**Zadania pisemne**
1. Przepisz dokładnie wiersze listingu od wiersza zawierającego "Point to the italic" aż do końca listingu, włącznie z oboma krańcami. Obrazy pomiń w odpowiedzi.
2. Dopisz dalszy ciąg fragmentu o córce, której matka docina uwagami o wyglądzie, zaczynając od miejsca, w którym się kończy.

**Wybrany fragment**

Poza tym myślę, że może nawet nieświadomie, jest trochę zazdrosna o moją młodość i dlatego chce, żebym nie czuła się najlepiej ze sobą.

A jeśli jednak moje uczucia są uzasadnione, jak się uodpornić na jej teksty? Póki co przeżywam jej słowa i oglądam się potem w lustrze. Generują się moje nowe kompleksy, których nie miałam wcześniej (np. brzydka skóra na nogach, czy zwisająca twarz). Całe życie walczę z kompleksami, a ona dokłada mi nowych. Więc chciałabym nabrać dystansu, ale jak? Tylko nie doradzajcie urwania kontaktu, bo tego nigdy nie zrobię. Poza tymi tekstami jest naprawdę super mamą, zawsze mnie wspiera, zawsze stoi po mojej stronie, pomaga, doradza, rozmowy nam się nigdy nie nudzą.

Początek i koniec tekstu to jakbyś pisała o dwóch różnych osobach.
Współczuję takiej matki.
Ona rozładowuje na Tobie swoje złe emocje.
Widzi swoją nadchodzącą  starość, widzi jak nadgryza ją ząb czasu więc usiłuje dokopać Tobie, że jeszcze wiele lat młodości masz przed sobą.
Nie dawaj się, wyraź swój sprzeciw.

Rozbroił mnie ten "nadgryzajacy ząb czasu" big_smile

A tekst utorki zmęczył samym czytaniem.
A nie możesz zadzieje do mamy jeździć? Raz na miesiąc starczy. Albo jej powiedzieć, że jak Ci będzie docinać, to uszczuplisz kontakt?
Jak powie, że przesadzasz to powiedz, że to jej wina, bo sama do tego doprowadziła.

**Zapisy danych**
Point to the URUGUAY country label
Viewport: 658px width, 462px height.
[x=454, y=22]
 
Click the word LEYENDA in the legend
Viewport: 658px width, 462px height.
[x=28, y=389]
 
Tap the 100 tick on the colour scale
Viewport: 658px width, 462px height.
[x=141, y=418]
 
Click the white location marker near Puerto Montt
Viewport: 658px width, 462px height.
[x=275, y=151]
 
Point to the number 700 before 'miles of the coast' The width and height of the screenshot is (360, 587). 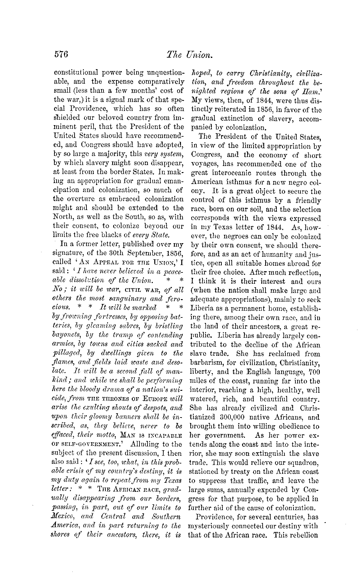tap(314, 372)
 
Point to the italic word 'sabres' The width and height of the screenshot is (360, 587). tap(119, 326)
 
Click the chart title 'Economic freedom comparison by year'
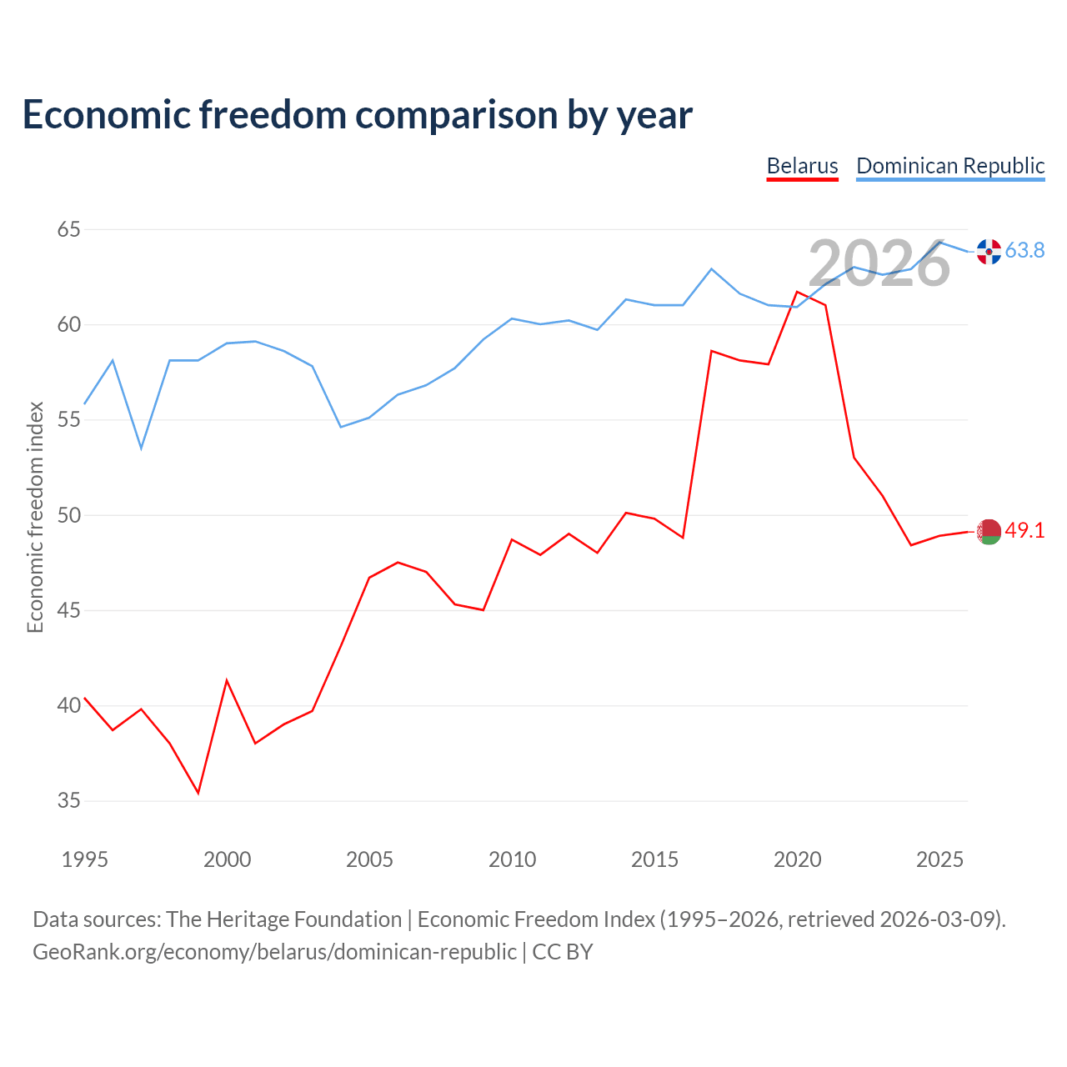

**Oczekiwane odpowiedzi**
1.
Point to the italic word 'sabres' The width and height of the screenshot is (360, 587). tap(119, 326)
 
Click the chart title 'Economic freedom comparison by year'

2.
10 Ostatnio edytowany przez Agnes76 (2024-05-27 18:15:03)

Odp: "komplementy" mojej mamy
Priscilla napisał/a:

Absolutnie NIE przesadzasz, a Twoja matka nie jest Twoją przyjaciółką, ale udaje przyjaciółkę. Równocześnie nie szanuje ani Ciebie, ani Twoich uczuć, stosuje przemoc emocjonalną i gaslighting, umniejszając Twoim emocjom i wprowadzając zamęt w interpretację tego, co słyszysz.
Również obstawiam, że jest zazdrosna o Twoją młodość, a swoje poczucie własnej wartości podnosi sobie Twoim kosztem.

Na Twoim miejscu nie bawiłabym się w żadne podchody, ale wprost powiedziała, że dotykają Cię jej słowa i nie życzysz sobie, aby się powtarzały. Nie daj przy tym zbić się z tropu, kiedy po raz kolejny usłyszysz, że jesteś przewrażliwiona, a to tylko żarty (to nie są żarty, ale wspomniany gaslighting, czyli jedna z najbardziej okrutnych form manipulacji). Jeśli się nie dostosuje, nie pozostaje Ci nic innego jak ograniczyć kontakty.
Jesteś dorosła, powinnaś nauczyć się stawiania granic, których innym nie wolno przekraczać
.

Dokładnie tak.
Matka rekompensuje sobie własne niskie poczucie wartości wywlekając najmniejsze nawet Twoje niedoskonałości.
Ludzie, którzy są zadowoleni z własnego życia nie szukają dziury w cudzym. Gdybyś ją pytała o zdanie miałaby prawo mówić co myśli. W tym przypadku niczemu dobremu jej rady/oceny nie służą.

Jak będziesz rozmawiać z nią raz na tydzień a widzieć się raz na miesiąc, to będziesz mieć  mniej okazji do wysłuchiwania tego typu przykrości.

11 Ostatnio edytowany przez Samba (2024-05-27 19:13:22)

Odp: "komplementy" mojej mamy
kłapouszka_be napisał/a:

- moi koledzy mówią że się brzydzą kobiet z nadwagą, że to tak obrzydliwe że od razu by ją wykopali z domu (sama ostatnio schudła, wygląda bardzo chudo, ma 40-parę kg, ale jest z tego dumna), podkreśla że wszyscy mężczyźni jakich zna lubią właśnie takie szczupłe jak ona, a nienawidzą nadwagi u kobiety; niby mówi o tym bez związku ze mną, no ale jak miało mnie to nie boleć?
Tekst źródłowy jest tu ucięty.